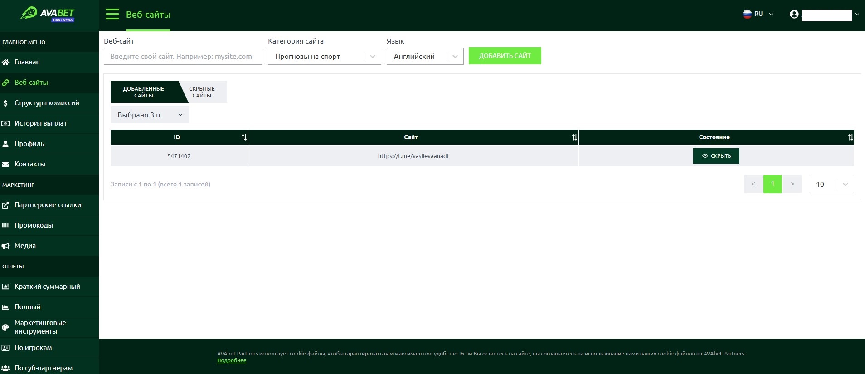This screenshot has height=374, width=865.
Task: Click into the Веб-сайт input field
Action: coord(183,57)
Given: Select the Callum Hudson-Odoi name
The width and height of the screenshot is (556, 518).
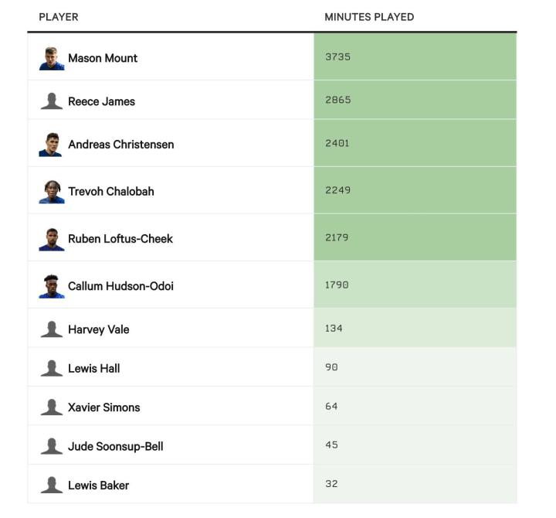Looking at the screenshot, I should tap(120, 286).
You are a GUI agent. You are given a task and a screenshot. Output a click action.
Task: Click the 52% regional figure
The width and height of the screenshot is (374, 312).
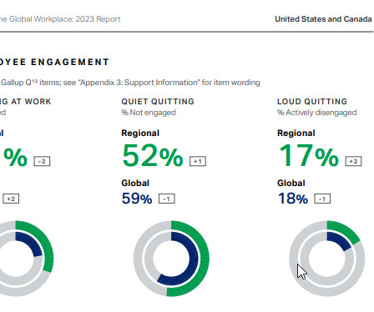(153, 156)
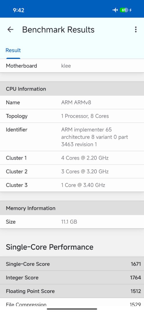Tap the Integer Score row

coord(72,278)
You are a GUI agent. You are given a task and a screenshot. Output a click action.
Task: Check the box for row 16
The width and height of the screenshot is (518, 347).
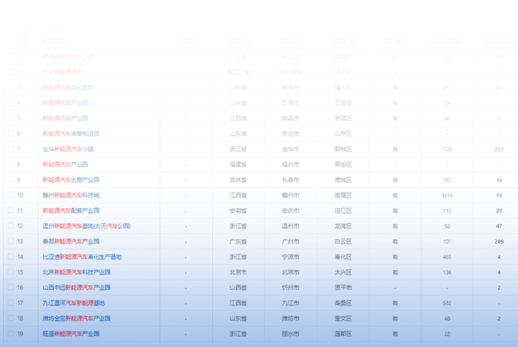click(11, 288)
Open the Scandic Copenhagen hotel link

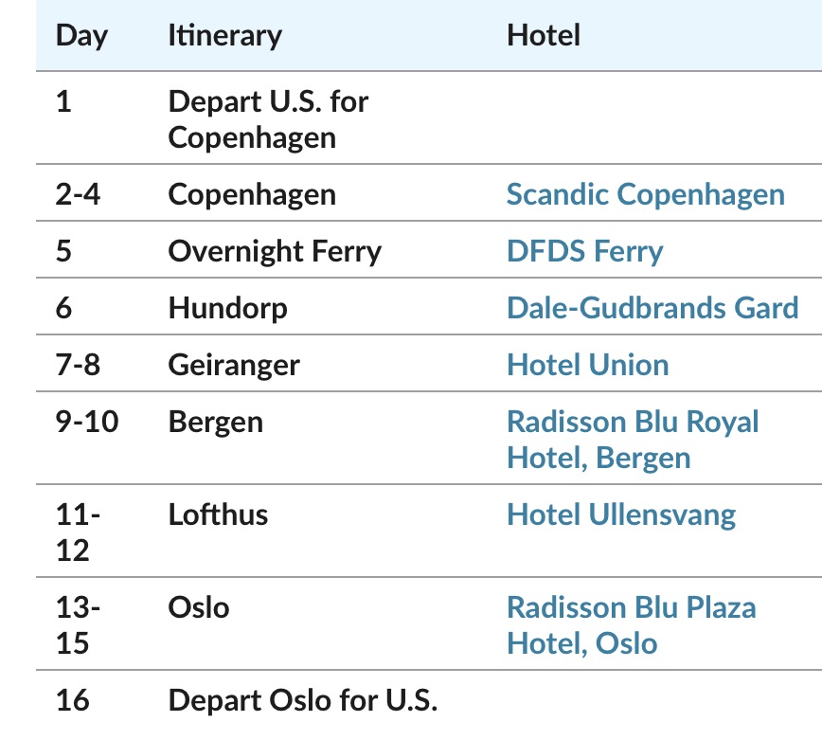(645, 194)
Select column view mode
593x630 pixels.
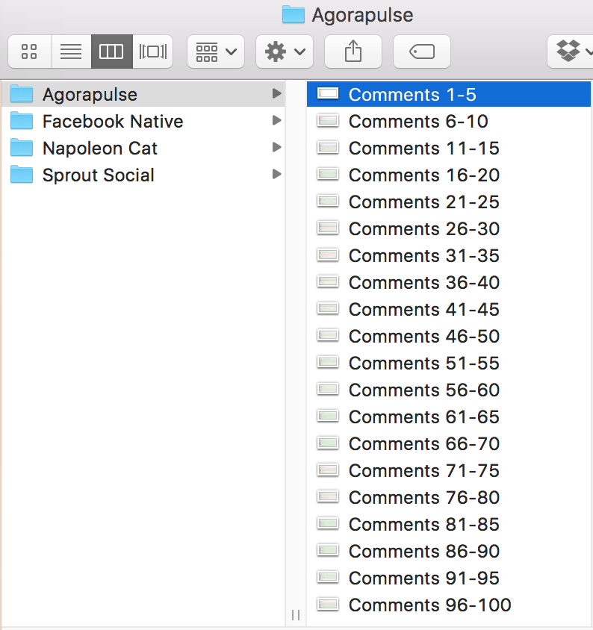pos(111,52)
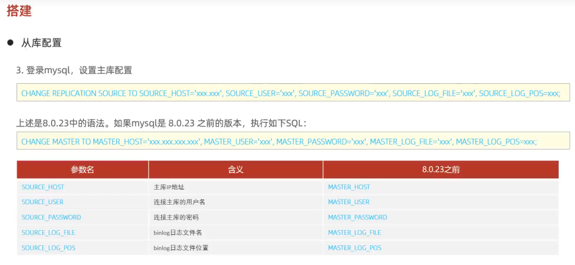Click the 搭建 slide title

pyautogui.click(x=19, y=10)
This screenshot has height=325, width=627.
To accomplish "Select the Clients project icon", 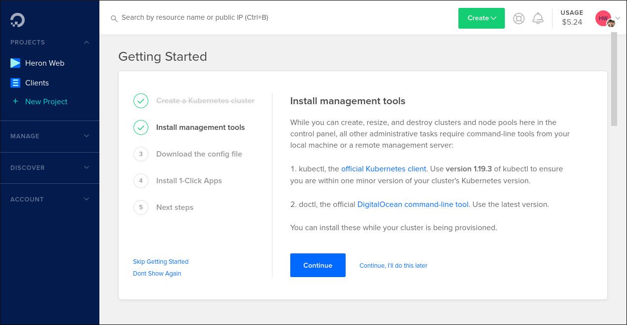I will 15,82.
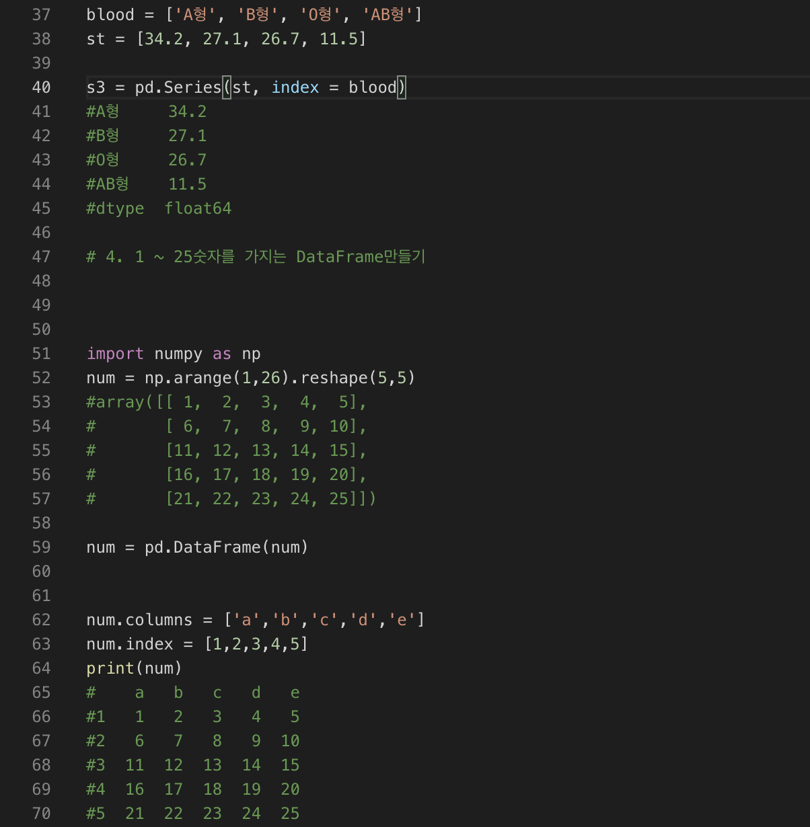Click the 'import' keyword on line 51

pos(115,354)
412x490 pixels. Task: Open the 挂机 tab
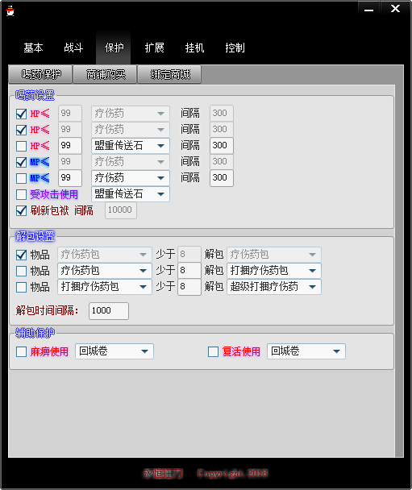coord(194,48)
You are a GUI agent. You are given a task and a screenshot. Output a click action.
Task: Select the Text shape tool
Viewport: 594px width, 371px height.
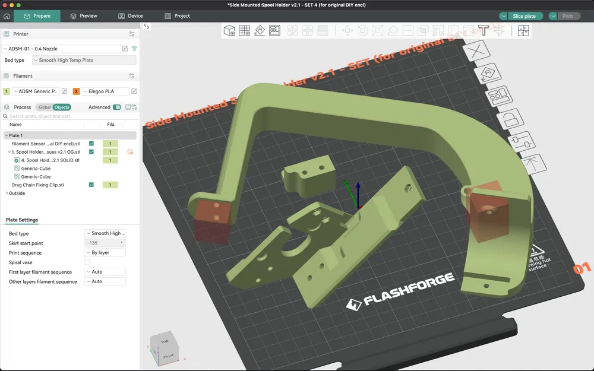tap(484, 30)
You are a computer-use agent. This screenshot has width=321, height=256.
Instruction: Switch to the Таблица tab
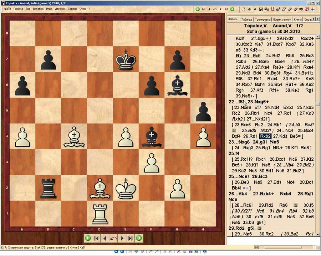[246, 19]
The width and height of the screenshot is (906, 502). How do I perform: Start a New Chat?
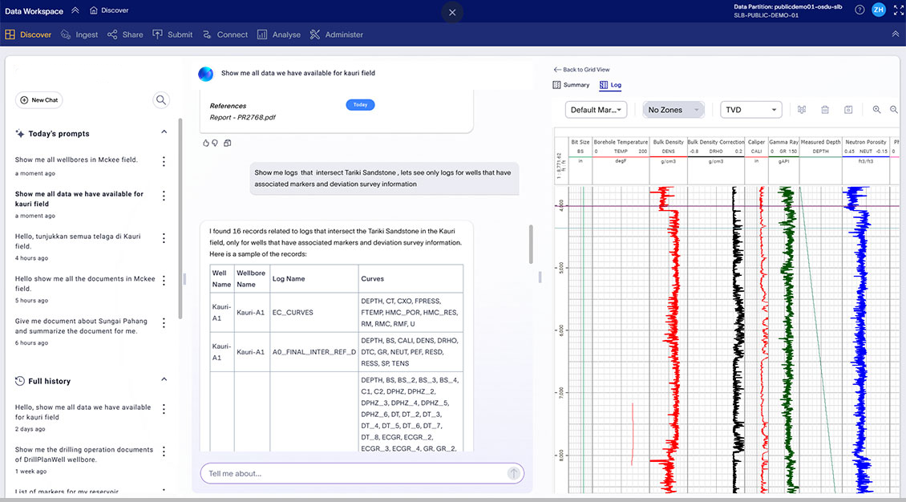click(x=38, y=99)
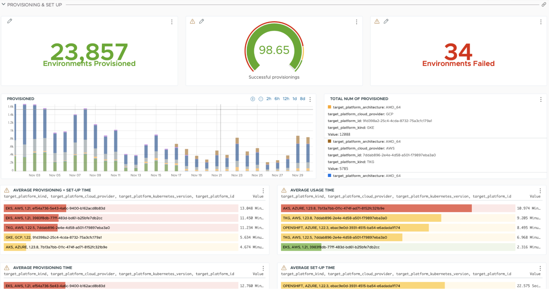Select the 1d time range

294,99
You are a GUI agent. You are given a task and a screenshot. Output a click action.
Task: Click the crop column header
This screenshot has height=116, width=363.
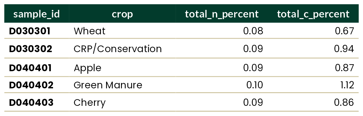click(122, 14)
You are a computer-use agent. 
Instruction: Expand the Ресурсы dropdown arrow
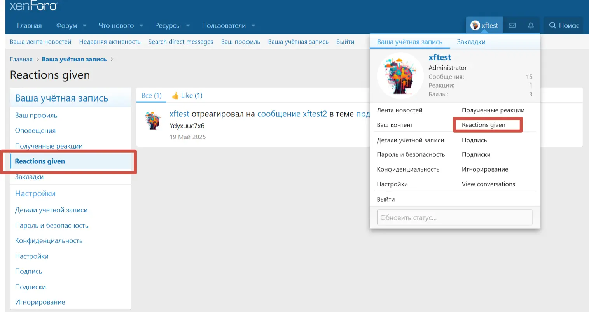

→ **What you will do**
Could you repeat exactly the lines from the one containing "Task: Click the crop column header" to the last line of the records, both included, and leave out every picture?

→ **Exercise answer**
Task: Click the crop column header
This screenshot has height=116, width=363.
click(122, 14)
You are a computer-use agent. 
Instruction: Expand the Ресурсы dropdown arrow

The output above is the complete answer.